The line rose organically from the page. I realized that horizons were laced all through this story, as the twins are making their way and I am seeking mine. From that title, I decided to promote the book with these hashtags:
#BoundlessAreOurDreams
#BoundlessIsOurLove
In 2022, Boundless was longlisted for the First Pages Prize. In 2022, Under the Gum Tree, one of the nation’s leading CNF journals, published an essay, “What Happens Next,” a spinoff from Boundless.
How Boundless got published
I met my future publisher before I ever started sending it out to agents, only I didn’t know it then.
In March 2020, one week from pandemic lockdown, fear was in the air, with much uncertainty about whether there would be an AWP Conference in San Antonio. About two-thirds of attendees, panelists and book fair vendors canceled, which meant that when I did attend, I got to have longer conversations with just the right people.
Still, I didn’t think about that, and I started sending Boundless to literary agents, who were quite favorable. I heard from one esteemed agent that she was intrigued with the becoming-of-age memoir as a genre. I’m especially proud that the agent of Elizabeth Rush (“Rising,” a 2019 Pulitzer finalist; “Quickening,” published in 2023) fast-tracked it. Several literary publishing houses considered it quite seriously, including Black Lawrence Press and a few university presses.
Come March 2023, I was still looking for the perfect match. Only just one problem. Two weeks before the AWP Conference in Seattle, I was diagnosed with breast cancer. My future publisher met with me at Elliott Bay Bookstore in Seattle, and I had a contract.
But I had a life-threatening diagnosis. I was facing breast cancer surgery in April 2023, and I had just been called back for a second MRI about another suspicious area in my breast, that could mean that the disease had metastasized to other organs of my body, such as my liver, lungs, brains or bones.
I would not be making any decisions soon.
My breast cancer phase
My breast cancer practitioner had granted me permission to go to Seattle in the first place, even though the MRI was showing suspicious things. First, I went to Pasadena to see my son because I needed to lay eyes upon him. We walked through the rose gardens together at Huntington Gardens, and he said he wanted me to come back in May when the roses were blooming because he would take pictures of me. From Burbank, I went to Seattle.

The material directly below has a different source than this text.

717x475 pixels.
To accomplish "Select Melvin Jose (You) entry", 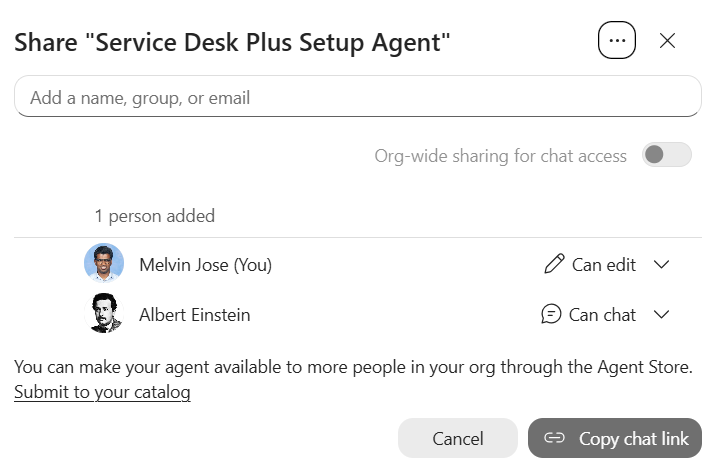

After meeting with the publisher at AWP, I had an offer. I decided that I would get through breast cancer treatments, and then if I was still alive on July 31, I would honor that day with a decision. That was the day my mother died in 2013.
I have always defined that day as "my mother would want better for me than this." I make bold decisions on that day.
The day I had to begin life again as a daughter without a mother in this world is the day that gave me the courage to leave a dying business in 2015. (I chose July 31, 2015, as my resignation date from the Albuquerque Journal after 23 years, and I chose Sept. 3, 2015 -- the anniversary of Grandma Lela’s birthday -- to launch SoulFire Studios LLC d/b/a The Story Catalyst, which has proved to be my better life.)
Fast forward to the tenth anniversary of my mother’s death, now 2023. I am still in the middle of radiation treatment for breast cancer.
I didn’t care. I wasn’t going to wait. They were blasting my chest with sunshine, hoping to shine the cancer out of me and send it away.
That’s what gave me the courage to sign a contract on July 31, 2023. It’s coming Fall 2024. Get on the pre-order list now at www.carolynflynn.com.
AMAZING. I see your bravery and persistence. A superwoman.
What a brilliant and heart-felt essay, Carolyn. Yes. Boundless. I celebrate you and your journey. Pre-ordered, my friend. Brava.